The next time a transaction references this program, LoadedPrograms rightly requires that it be recompiled due to the unloaded status. When compilation is complete, a new accounting entry is inserted at the program’s effective slot height. On the next iteration through LoadedPrograms‘s main loop, the newly loaded program is now visible and returned for transaction execution. However, in the case of a legacy loader program, the new JIT output is inserted at the sentinel effective slot height of zero. This makes it effectively invisible to LoadedPrograms as the new entry is placed behind the unloaded entry. So every iteration through the mainloop triggers another recompilation of the same program as it always appears to be unloaded. This created a classic infinite loop.
On its own, this would only be sufficient to stall a leader attempting to execute the transaction referencing the affected program. The corresponding block would never be broadcast and the triggering transaction would not be propagated to the rest of the cluster. However, in v1.16 LoadedPrograms did not have the cooperative loading feature implemented, so was not vulnerable to the degenerate case. This allows for the triggering transaction to be packed in a block which is then distributed to the rest of the validators, who then hit the infinite loop during replay. Since at the time of the outage, more than 95% of cluster stake was running 1.17, nearly all validators were stalled on this block. Since everyone was stalled in a recompilation loop, no one was voting and as a result, consensus halted irrecoverably.
The Fix
This bug had been previously identified as the cause of a Devnet outage the previous week. Of the two legacy loaders that could trigger the bug, one (“v1”) was already deploy-disabled and the other (“v2”) was deprecated and scheduled to be deploy-disabled during the v1.18 release cycle. The chosen mitigation was to backport the v2 deploy-disable changes to v1.17, and remove the feature gate, making the “v2” deploy-disabled immediately upon cluster restart. This fix eliminates the ability to create the preconditions required to trigger the bug, which was a simpler resolution. A more complete fix will be included with further improvements to LoadedPrograms and allowed to stabilize with the regular release cycle.
Conclusion
The Solana Mainnet Beta outage on 2024-02-06 was caused by a bug in the LoadedPrograms implementation, which led to an infinite recompilation loop in the JIT cache. The bug was identified as the cause of a previous Devnet outage and was fixed by backporting the v2 deploy-disable changes to v1.17 and removing the feature gate. This fix eliminates the ability to create the preconditions required to trigger the bug, and a more complete fix will be included with further improvements to LoadedPrograms.
FAQs
Q: What caused the Solana Mainnet Beta outage on 2024-02-06?

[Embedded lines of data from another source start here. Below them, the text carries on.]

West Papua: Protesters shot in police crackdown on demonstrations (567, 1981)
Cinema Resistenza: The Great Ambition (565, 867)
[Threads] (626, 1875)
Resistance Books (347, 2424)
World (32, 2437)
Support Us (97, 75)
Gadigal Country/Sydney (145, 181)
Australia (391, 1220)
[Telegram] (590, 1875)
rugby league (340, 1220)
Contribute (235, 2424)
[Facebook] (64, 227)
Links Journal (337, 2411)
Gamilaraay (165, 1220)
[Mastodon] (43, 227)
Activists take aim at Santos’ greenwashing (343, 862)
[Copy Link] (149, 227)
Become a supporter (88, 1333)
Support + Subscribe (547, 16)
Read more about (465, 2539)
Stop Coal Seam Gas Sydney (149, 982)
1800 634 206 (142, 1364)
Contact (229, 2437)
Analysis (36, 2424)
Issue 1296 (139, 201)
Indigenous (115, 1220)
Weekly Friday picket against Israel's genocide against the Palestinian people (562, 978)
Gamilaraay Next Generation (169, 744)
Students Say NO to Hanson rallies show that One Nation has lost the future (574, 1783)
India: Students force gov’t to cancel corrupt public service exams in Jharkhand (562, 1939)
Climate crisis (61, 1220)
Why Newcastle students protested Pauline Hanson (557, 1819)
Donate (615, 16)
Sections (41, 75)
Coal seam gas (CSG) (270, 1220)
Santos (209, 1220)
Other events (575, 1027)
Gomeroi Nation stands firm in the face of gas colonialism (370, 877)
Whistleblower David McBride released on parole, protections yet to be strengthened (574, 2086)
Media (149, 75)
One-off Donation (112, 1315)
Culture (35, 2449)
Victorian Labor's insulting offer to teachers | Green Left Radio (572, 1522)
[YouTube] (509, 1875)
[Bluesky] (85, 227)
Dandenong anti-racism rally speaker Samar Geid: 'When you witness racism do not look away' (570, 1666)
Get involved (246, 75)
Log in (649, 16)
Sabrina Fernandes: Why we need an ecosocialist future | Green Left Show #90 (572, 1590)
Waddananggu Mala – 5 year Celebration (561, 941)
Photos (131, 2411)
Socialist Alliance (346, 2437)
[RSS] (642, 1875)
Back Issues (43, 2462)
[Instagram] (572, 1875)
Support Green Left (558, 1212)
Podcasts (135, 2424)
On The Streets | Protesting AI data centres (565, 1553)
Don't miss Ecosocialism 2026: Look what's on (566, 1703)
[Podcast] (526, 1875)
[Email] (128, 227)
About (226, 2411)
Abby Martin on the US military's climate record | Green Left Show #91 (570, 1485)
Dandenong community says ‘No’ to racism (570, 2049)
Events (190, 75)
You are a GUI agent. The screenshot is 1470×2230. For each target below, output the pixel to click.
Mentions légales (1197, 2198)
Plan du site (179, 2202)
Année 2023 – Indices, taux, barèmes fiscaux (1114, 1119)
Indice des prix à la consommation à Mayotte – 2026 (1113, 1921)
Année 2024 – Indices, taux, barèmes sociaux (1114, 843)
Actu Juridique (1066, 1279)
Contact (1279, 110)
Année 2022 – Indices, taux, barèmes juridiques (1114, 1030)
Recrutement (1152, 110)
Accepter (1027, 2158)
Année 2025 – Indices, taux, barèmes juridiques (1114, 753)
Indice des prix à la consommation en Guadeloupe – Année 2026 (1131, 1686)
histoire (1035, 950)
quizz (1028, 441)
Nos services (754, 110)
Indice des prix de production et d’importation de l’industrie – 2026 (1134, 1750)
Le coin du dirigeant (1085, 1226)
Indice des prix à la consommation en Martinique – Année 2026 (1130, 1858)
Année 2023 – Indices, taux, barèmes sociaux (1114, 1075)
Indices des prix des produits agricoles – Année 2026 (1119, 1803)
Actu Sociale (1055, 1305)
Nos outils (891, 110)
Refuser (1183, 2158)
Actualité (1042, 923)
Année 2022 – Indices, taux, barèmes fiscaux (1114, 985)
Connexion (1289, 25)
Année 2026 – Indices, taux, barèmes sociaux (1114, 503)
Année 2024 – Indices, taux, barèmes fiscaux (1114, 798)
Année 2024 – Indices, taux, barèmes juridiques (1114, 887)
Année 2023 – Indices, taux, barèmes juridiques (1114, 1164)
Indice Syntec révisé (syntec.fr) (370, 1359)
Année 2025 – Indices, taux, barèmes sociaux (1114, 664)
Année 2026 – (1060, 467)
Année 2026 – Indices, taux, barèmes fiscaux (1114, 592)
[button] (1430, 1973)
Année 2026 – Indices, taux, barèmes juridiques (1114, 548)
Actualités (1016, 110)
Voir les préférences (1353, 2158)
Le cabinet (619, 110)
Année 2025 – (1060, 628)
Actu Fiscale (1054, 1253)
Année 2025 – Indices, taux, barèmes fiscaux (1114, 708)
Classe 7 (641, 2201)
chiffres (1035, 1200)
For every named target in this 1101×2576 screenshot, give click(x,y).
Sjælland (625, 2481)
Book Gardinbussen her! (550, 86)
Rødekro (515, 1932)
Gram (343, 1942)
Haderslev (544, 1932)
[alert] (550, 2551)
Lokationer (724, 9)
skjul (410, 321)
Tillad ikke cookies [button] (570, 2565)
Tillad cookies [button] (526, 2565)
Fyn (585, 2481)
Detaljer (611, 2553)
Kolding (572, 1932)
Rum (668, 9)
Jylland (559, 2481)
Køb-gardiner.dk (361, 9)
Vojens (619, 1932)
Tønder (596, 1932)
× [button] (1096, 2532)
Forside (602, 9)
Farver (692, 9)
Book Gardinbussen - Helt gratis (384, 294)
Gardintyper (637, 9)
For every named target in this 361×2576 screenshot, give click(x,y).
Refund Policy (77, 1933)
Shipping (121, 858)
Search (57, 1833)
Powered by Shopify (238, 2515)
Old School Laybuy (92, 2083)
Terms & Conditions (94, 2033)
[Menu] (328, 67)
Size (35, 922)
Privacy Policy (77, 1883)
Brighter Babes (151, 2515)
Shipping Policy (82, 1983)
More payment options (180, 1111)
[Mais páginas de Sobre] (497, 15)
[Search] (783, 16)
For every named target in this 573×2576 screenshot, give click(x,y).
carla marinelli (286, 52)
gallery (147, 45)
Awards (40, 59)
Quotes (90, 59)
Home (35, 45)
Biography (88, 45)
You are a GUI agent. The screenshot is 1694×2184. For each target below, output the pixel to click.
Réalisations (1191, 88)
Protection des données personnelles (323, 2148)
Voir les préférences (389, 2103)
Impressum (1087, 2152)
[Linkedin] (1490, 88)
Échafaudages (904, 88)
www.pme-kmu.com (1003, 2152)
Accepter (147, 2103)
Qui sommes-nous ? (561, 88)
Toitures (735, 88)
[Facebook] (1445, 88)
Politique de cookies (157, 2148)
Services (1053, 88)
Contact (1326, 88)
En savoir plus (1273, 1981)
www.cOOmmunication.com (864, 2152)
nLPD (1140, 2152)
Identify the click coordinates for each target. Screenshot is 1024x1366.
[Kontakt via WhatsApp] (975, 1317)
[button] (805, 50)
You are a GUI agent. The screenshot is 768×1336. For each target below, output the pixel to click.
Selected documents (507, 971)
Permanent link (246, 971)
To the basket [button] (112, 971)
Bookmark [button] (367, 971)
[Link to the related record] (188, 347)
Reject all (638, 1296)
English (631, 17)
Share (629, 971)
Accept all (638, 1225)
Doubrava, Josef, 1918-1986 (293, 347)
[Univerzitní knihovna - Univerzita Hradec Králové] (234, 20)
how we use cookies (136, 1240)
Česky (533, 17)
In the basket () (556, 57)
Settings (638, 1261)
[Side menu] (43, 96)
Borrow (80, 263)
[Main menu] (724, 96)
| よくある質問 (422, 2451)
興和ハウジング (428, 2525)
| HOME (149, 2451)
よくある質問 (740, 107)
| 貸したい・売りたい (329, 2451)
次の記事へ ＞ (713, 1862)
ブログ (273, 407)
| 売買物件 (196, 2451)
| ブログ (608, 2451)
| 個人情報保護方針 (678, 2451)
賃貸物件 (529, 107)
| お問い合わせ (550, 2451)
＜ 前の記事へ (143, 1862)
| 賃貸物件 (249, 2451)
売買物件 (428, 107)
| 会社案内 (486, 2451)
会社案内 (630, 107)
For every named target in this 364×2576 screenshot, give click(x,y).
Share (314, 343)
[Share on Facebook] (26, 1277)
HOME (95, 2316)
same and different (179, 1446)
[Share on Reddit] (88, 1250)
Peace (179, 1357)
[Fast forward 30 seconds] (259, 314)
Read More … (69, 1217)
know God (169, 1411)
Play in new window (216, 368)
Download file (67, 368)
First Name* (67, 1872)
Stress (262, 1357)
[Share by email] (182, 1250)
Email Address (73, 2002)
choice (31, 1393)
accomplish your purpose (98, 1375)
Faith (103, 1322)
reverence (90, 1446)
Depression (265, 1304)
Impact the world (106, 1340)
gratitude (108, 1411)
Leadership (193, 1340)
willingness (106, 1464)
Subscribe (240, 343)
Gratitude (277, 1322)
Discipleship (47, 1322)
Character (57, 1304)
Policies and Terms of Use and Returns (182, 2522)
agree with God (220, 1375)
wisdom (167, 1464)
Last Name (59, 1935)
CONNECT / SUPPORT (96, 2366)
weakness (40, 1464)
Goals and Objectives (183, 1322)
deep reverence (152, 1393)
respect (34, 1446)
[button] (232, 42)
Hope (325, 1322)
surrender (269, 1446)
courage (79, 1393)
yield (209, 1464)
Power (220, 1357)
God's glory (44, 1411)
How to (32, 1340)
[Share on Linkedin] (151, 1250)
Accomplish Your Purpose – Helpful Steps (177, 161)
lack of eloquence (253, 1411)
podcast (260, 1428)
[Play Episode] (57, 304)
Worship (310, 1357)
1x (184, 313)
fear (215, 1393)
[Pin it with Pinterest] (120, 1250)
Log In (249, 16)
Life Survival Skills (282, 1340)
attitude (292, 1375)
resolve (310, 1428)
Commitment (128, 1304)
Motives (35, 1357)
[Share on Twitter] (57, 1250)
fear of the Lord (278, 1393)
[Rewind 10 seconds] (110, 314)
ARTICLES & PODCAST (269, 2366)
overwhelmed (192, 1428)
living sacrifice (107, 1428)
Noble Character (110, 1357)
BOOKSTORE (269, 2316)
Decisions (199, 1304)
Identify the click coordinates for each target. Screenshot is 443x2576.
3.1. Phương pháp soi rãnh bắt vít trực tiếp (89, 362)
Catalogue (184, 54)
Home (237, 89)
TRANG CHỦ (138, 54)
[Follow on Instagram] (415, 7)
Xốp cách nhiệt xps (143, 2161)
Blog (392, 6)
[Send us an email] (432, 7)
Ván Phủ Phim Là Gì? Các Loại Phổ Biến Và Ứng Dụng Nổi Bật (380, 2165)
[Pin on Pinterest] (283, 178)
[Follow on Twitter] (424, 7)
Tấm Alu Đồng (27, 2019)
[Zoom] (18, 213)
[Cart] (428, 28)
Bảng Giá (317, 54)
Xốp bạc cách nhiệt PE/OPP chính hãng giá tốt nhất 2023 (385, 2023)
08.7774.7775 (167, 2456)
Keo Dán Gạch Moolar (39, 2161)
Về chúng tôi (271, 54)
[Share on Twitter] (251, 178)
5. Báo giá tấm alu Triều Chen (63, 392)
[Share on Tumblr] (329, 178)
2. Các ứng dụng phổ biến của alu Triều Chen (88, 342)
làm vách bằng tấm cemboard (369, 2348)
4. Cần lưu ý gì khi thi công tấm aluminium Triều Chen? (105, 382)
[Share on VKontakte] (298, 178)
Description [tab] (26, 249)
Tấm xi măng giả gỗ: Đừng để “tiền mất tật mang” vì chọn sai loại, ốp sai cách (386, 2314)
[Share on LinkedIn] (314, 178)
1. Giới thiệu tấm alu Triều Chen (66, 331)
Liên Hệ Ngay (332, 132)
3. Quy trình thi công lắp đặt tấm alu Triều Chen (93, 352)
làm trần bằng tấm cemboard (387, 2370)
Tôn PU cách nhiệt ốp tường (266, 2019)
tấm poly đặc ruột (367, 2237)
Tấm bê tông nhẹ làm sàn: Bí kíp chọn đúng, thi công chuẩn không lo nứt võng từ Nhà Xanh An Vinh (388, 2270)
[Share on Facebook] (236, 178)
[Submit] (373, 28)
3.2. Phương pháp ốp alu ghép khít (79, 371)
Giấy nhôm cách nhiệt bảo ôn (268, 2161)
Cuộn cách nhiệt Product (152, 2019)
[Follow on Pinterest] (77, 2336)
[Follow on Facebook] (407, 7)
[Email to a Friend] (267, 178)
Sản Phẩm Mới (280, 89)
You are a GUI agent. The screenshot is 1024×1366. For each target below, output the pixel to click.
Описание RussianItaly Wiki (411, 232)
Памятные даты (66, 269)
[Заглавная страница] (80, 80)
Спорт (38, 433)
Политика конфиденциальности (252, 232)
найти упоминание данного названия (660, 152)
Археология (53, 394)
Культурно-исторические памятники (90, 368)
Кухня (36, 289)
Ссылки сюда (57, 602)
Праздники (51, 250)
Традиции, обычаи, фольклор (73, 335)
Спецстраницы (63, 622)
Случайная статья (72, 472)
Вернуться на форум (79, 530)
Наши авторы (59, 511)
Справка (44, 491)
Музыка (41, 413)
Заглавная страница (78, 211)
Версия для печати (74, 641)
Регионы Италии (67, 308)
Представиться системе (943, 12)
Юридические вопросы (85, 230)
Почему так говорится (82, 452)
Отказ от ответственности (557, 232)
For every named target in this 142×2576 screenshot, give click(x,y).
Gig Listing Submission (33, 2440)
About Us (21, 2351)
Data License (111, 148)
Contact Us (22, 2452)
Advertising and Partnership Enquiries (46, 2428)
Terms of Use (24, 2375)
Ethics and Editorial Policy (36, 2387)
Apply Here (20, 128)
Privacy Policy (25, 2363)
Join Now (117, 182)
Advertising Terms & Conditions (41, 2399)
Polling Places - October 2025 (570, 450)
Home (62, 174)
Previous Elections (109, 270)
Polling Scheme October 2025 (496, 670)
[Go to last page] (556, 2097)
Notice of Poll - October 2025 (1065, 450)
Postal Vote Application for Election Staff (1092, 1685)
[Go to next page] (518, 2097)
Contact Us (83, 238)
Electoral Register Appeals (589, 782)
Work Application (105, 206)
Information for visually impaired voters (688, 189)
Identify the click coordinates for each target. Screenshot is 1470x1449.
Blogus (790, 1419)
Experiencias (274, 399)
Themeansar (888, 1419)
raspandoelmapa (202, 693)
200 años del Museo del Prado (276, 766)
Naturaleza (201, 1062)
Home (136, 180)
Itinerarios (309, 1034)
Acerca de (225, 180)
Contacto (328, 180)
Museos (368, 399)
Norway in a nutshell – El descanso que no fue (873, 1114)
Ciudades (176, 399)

A: The outage was caused by a bug in the LoadedPrograms implementation, which led to an infinite recompilation loop in the JIT cache.
Q: What was the bug in LoadedPrograms?
A: The bug was that LoadedPrograms used a sentinel effective slot height of zero whenever a legacy loader program was encountered, which led to an infinite recompilation loop.
Q: How was the bug fixed?
A: The bug was fixed by backporting the v2 deploy-disable changes to v1.17 and removing the feature gate, which eliminates the ability to create the preconditions required to trigger the bug.
Q: What is the impact of the bug on the Solana network?
A: The bug caused consensus to halt irrecoverably, resulting in a five-hour outage of the Solana Mainnet Beta.